WHAT IS REQUIRED: Your job is to copy the lines from the material that include "agent".

PROVIDED RECORDS:
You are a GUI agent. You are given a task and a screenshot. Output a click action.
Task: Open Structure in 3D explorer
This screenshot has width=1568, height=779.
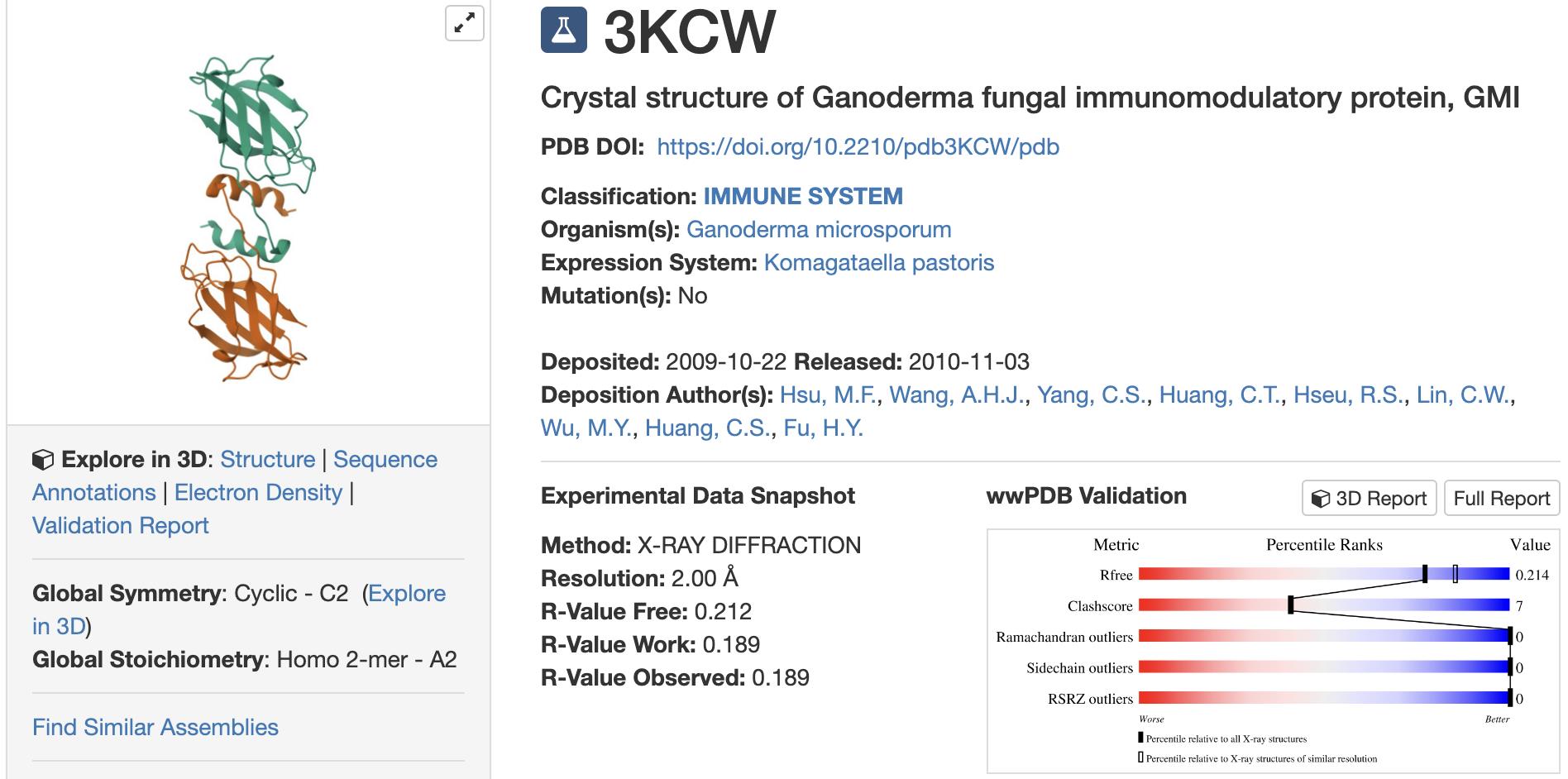click(268, 460)
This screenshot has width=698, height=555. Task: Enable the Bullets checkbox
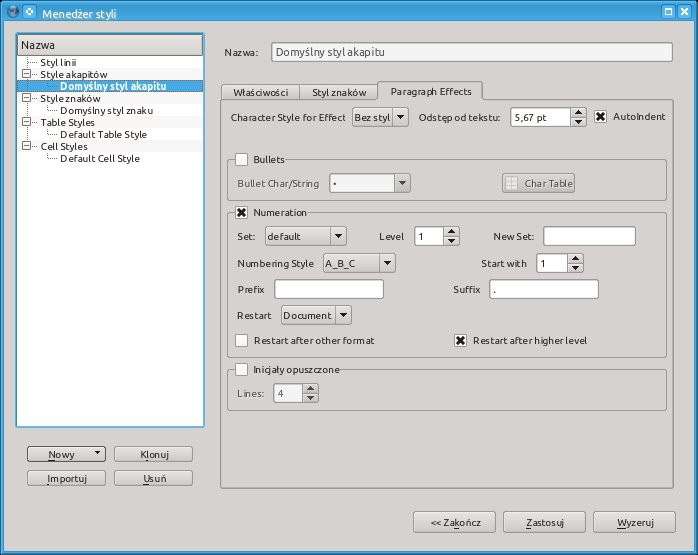coord(241,160)
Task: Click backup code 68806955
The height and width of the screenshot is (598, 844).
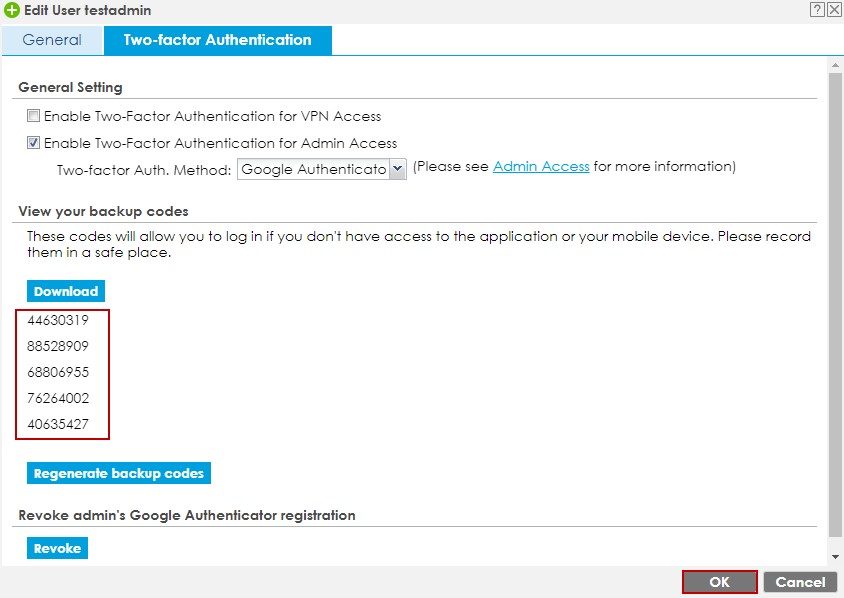Action: (x=58, y=372)
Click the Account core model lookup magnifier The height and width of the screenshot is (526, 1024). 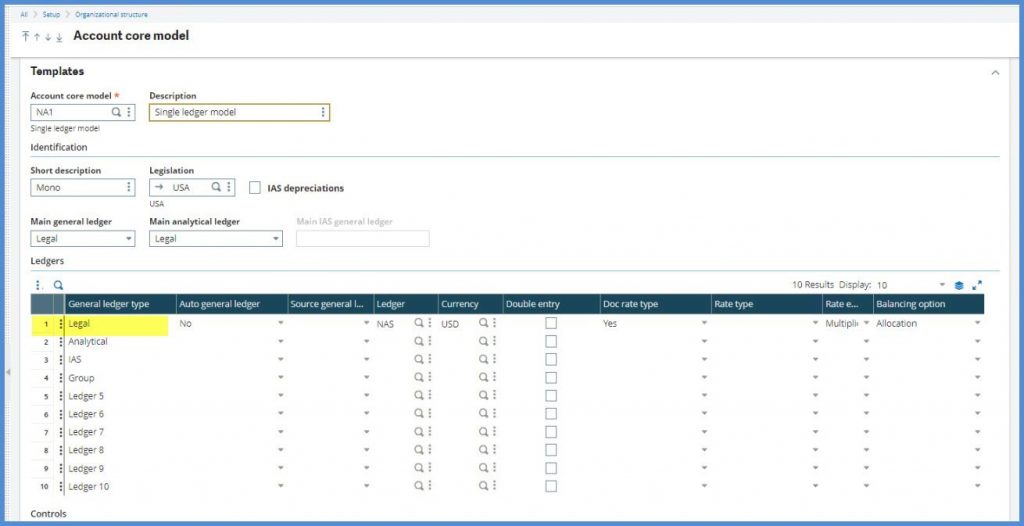pos(116,113)

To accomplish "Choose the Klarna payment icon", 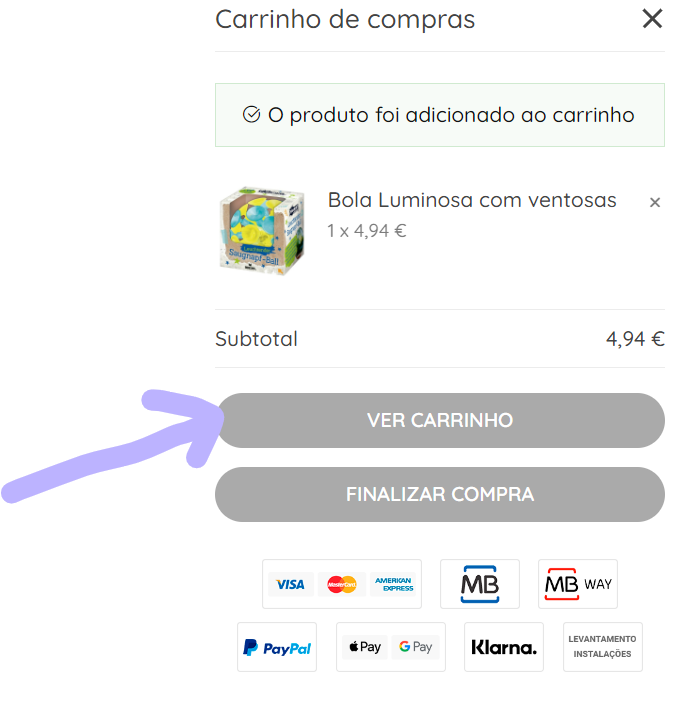I will click(x=504, y=647).
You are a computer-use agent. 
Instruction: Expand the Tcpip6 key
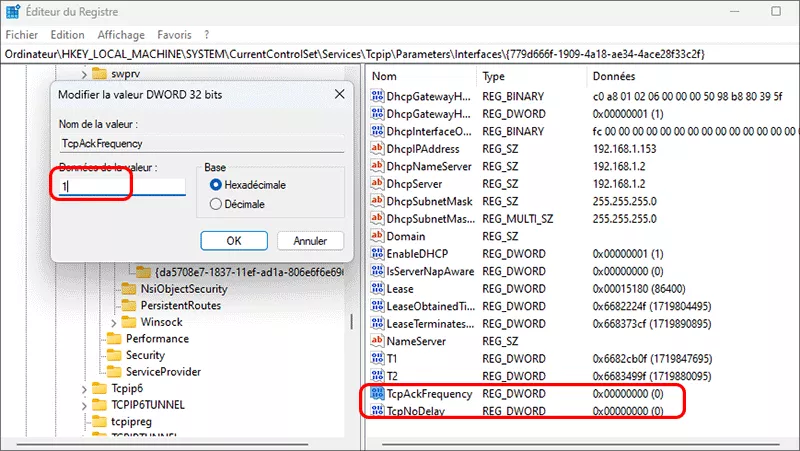pos(83,388)
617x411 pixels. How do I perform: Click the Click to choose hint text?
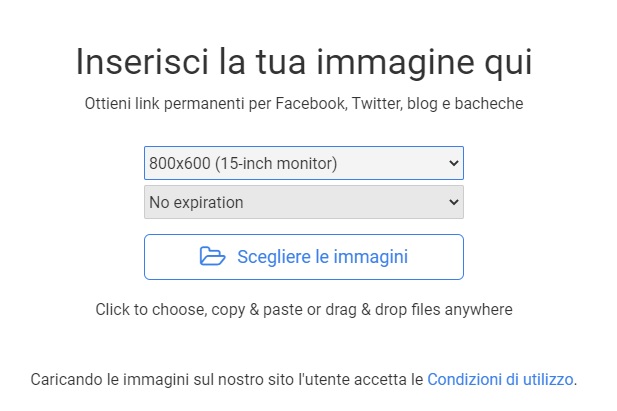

WORKED SOLUTION:
You are a GUI agent. You are given a task and a screenshot. Output a click action.
You are a computer-use agent. 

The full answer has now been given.